By approaching an escort and asking them to take drugs with you, you're adding another layer of risk for someone who may already be vulnerable. As well as worrying about being persecuted for their work, they may be concerned about possession or supply charges, not to mention the issues that might arise if one or both of you need medical attention.

Not only does this stuff add to their burden, it also means you're less likely to have a good session because your worker is stressed out.

It might not turn out the way you hope.

Even if you do get this stuff happening with an escort, you might not get the experience you want.

I checked in with a worker friend while writing this answer, and she said, "It sounds like what this person might be missing is the connection that can come in a relationship when you explore chemsex together. And you're not going to be able to replicate that with a professional."

I think she's right. A sex professional needs to set different boundaries compared to a regular lover or partner. So although it's possible to have genuine, connected experiences, there are definitely limits. You might not be able to recreate the same kind of experience, and trying could prove disappointing (and expensive).

But what about 'party girls'?

Many escorts specifically refuse clients who are under the influence. This might happen for a variety of reasons - legal concerns, safety, personal preferences, and difficulties connecting or communicating, to name a few. If someone turns you down, it doesn't necessarily mean they're judging you for your drug use.

You've mentioned that some workers use the code word 'party' in their advertisements, which can sometimes be a reference to tolerating or participating in drug use.  But the types of substances considered acceptable are quite specific. I can't assume what kinds of 'party' drugs might be considered okay because it depends on where in the world you're from. But I would venture that the two you mention, ketamine and GHB, might not be the kind of stuff one would expect when accepting a 'party' booking.

In a perfect world, you'd simply contact your escort and ask beforehand...but since these substances are banned, it's hard to talk openly about which drugs might be acceptable and which aren't. And since you can't have the conversation, it's difficult to safely and honestly negotiate this kind of scenario.

If you genuinely believe that a worker is promoting themselves as substance friendly, you may want to try enquiring about their boundaries in the most general possible way, so that you're not asking them to incriminate themselves. "What are your guidelines around party bookings? Is there anything I need to know?" may get a better response than, "Can I bring a gram of-"

From an etiquette point of view, this kind of effort is probably better than simply turning up under the influence, or whipping out your stash once the booking has started.

A few final words...

As I said earlier, I'm not here to judge. Using drugs is a decision we all get to make for ourselves. If what you or your worker do is different and it works for both of you, that's valid.

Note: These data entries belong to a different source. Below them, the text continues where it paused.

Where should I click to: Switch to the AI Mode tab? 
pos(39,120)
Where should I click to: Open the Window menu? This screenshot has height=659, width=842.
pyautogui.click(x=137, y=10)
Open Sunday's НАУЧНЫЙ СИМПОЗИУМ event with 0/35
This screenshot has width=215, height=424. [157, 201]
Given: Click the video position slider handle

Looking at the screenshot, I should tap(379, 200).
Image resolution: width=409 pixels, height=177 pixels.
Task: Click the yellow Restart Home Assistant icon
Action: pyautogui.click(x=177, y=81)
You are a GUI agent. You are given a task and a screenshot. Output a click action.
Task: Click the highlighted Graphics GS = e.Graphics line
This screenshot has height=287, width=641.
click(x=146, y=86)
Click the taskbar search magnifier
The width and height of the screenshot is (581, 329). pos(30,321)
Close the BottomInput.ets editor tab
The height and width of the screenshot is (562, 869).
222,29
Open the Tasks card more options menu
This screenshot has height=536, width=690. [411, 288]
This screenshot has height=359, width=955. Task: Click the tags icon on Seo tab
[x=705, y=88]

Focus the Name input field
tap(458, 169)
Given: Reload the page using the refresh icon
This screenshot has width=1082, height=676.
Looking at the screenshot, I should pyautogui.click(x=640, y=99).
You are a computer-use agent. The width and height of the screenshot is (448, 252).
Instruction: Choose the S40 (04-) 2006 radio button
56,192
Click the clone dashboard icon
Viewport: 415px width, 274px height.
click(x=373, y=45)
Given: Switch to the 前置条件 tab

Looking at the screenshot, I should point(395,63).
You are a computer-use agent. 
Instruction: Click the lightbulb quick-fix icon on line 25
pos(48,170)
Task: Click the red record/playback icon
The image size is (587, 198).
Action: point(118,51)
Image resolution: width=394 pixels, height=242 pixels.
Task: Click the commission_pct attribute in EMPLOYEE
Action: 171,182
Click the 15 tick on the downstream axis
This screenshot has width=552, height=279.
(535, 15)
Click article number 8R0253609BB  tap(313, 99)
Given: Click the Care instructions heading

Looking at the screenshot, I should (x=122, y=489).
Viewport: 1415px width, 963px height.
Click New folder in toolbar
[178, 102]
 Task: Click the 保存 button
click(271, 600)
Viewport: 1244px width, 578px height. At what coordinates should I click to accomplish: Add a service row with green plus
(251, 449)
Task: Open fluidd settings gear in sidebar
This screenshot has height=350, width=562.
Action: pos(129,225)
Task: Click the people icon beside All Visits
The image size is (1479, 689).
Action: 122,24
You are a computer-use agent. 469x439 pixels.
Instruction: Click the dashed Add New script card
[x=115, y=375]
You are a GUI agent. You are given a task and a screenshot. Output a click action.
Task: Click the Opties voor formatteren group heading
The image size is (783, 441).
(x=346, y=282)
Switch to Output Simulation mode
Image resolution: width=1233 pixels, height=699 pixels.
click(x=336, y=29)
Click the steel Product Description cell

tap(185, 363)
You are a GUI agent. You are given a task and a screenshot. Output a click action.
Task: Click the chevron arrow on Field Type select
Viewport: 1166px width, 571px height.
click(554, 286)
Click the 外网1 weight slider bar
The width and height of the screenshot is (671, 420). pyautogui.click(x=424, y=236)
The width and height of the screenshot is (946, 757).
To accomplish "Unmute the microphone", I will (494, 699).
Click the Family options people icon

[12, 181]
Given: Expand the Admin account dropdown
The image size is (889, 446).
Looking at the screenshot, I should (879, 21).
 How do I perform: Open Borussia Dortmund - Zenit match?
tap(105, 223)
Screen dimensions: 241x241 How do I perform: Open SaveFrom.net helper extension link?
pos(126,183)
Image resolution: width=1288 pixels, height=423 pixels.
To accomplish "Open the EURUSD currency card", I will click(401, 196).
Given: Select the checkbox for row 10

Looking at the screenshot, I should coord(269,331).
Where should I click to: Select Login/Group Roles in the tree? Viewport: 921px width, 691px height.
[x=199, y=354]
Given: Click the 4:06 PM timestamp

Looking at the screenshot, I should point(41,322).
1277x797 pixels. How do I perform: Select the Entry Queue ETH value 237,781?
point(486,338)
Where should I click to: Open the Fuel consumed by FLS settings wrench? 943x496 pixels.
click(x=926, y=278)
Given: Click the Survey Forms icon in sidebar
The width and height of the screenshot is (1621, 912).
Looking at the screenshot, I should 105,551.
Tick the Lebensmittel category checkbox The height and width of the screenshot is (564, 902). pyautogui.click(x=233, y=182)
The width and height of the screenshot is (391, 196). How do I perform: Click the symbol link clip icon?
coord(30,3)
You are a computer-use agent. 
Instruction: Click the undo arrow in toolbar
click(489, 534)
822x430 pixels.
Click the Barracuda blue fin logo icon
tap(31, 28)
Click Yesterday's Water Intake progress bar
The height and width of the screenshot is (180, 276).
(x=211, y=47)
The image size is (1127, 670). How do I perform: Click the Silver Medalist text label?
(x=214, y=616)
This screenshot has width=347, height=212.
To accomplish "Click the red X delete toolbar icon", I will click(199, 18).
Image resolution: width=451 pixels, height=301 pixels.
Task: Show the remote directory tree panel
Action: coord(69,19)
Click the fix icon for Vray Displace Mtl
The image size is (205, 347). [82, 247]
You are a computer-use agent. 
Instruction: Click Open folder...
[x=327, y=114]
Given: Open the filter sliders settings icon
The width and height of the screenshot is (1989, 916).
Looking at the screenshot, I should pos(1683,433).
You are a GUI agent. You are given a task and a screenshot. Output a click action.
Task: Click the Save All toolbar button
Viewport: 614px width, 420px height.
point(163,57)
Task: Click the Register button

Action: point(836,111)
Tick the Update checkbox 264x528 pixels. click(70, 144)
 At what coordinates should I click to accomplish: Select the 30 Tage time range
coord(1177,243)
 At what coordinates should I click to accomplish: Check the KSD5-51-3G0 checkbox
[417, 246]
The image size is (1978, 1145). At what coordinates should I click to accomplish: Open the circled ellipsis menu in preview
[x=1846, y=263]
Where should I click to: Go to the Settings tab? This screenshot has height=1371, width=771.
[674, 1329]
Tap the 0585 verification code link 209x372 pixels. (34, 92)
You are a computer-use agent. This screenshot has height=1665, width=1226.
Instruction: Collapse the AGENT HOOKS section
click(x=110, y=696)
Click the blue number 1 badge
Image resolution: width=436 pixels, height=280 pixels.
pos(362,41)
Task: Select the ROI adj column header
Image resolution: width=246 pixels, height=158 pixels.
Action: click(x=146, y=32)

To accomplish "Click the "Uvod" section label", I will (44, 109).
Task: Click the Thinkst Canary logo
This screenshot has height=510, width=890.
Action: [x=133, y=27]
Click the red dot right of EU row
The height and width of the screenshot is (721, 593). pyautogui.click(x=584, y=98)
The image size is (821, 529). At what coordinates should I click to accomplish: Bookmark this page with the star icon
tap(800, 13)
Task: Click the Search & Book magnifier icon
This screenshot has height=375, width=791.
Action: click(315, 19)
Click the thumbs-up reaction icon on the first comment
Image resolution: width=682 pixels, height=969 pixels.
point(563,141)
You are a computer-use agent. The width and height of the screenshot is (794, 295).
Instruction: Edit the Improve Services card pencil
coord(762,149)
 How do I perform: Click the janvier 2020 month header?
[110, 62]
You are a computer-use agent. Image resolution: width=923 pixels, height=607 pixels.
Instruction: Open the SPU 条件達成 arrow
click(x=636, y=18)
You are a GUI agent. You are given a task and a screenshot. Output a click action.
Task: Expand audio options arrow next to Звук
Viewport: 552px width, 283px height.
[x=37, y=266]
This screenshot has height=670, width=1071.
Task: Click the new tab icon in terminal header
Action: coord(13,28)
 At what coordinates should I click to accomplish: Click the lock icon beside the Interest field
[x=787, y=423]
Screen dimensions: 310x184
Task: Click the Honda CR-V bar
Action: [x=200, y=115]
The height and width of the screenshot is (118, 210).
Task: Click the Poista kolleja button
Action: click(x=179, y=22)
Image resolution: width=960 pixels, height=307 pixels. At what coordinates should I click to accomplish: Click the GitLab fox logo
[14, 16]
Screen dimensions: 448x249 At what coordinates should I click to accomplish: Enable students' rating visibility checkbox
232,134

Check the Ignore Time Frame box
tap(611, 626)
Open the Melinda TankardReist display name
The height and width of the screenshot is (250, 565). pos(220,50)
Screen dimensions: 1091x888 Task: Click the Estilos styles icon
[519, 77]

But if you're considering approaching an escort and asking about this stuff, my first instinct is to say, 'don't.' I just don't think it's fair.

Perhaps you'd be better off finding a worker or two you get along with, spending time with them, and seeing where that takes you - perhaps you have a mutual interest in chemsex that comes up over time? Once you're sure your worker shares your interests, and you both know and trust each other, it might be easier to talk about your past (and potential future) adventures.

But there's no guarantee you'll find that particular person. Most escorts will be much more focused on providing a service. If that's the case, those particular adventures might have to wait until you find someone outside the industry.